## [Stated task]
Which lines in the data below contain the string "Viewport"? Report each of them in full.

Stored entries:
○ ○ ○
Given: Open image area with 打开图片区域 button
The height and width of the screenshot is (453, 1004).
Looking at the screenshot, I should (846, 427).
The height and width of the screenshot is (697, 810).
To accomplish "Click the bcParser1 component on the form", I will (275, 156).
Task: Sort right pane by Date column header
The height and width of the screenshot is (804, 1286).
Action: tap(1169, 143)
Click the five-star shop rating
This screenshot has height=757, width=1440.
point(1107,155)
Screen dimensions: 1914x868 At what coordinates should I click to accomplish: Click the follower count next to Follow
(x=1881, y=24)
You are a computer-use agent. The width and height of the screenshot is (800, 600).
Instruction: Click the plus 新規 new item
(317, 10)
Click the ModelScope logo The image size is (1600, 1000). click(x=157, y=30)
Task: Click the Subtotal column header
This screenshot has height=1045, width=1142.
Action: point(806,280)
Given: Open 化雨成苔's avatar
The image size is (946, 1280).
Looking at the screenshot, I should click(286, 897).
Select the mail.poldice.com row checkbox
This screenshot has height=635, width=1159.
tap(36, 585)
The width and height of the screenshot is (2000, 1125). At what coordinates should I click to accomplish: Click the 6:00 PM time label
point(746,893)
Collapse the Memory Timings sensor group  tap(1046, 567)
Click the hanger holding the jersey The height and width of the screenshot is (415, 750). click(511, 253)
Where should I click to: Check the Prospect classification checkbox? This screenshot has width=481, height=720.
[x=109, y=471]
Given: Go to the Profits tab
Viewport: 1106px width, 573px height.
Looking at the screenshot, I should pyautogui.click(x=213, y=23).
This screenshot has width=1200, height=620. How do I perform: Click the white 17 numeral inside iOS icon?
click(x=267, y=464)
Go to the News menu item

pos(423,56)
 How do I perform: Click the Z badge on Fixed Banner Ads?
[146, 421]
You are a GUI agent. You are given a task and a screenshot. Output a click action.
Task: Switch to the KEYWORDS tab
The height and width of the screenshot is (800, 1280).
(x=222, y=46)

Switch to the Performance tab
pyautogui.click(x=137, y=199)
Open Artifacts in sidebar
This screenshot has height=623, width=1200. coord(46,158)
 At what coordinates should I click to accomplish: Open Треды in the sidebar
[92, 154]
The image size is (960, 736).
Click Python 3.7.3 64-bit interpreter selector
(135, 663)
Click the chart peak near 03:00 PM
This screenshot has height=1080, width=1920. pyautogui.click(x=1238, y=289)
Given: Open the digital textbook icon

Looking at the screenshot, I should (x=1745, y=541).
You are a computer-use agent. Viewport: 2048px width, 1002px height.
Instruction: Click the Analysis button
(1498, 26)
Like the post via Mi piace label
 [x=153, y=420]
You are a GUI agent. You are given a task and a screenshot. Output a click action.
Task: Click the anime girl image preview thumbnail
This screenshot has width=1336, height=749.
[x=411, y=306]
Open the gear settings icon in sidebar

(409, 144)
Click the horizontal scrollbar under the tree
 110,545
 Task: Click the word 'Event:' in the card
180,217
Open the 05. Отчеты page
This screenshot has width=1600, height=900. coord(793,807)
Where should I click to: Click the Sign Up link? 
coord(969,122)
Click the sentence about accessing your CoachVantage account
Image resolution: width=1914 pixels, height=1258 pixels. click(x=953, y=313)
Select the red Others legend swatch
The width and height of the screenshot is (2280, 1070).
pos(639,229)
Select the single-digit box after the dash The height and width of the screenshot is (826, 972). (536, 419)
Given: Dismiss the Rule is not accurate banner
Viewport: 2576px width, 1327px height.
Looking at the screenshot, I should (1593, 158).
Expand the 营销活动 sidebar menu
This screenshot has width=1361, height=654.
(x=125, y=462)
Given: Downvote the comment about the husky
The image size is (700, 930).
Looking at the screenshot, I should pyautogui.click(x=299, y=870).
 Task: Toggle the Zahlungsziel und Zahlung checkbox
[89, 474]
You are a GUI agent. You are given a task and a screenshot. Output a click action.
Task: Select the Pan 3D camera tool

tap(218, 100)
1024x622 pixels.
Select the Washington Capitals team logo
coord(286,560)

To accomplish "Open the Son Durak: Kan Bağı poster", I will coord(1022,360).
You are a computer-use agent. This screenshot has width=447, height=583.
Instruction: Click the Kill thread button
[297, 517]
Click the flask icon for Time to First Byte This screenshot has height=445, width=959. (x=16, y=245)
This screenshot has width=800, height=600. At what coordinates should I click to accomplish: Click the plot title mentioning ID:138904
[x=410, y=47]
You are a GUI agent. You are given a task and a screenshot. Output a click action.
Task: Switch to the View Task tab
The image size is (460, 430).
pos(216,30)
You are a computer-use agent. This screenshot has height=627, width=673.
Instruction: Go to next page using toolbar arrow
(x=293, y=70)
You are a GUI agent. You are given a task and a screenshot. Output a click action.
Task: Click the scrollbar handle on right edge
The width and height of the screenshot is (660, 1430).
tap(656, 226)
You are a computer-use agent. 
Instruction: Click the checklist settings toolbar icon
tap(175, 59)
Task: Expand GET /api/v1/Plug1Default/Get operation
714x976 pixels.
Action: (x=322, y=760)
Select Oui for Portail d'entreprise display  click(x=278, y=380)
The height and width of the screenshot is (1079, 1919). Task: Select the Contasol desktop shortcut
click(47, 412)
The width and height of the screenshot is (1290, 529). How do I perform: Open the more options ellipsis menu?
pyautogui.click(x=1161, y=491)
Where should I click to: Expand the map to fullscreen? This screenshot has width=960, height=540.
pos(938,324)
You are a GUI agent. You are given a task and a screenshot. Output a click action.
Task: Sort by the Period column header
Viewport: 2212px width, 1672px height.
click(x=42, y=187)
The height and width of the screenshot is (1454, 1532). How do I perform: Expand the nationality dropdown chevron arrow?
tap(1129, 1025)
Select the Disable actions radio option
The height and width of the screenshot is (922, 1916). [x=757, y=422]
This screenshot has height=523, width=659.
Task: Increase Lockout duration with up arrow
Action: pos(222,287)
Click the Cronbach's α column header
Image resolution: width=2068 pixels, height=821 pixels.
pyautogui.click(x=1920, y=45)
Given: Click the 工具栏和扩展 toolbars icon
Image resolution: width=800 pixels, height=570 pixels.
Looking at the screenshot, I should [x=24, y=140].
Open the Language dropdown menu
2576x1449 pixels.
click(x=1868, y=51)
○ ○ ○
## [Answer to this exercise]
Viewport: 1106px width, 573px height.
You are a computer-use agent. Viewport: 2048px width, 1002px height.
Viewport: 2576px width, 1327px height.
Viewport: 2212px width, 1672px height.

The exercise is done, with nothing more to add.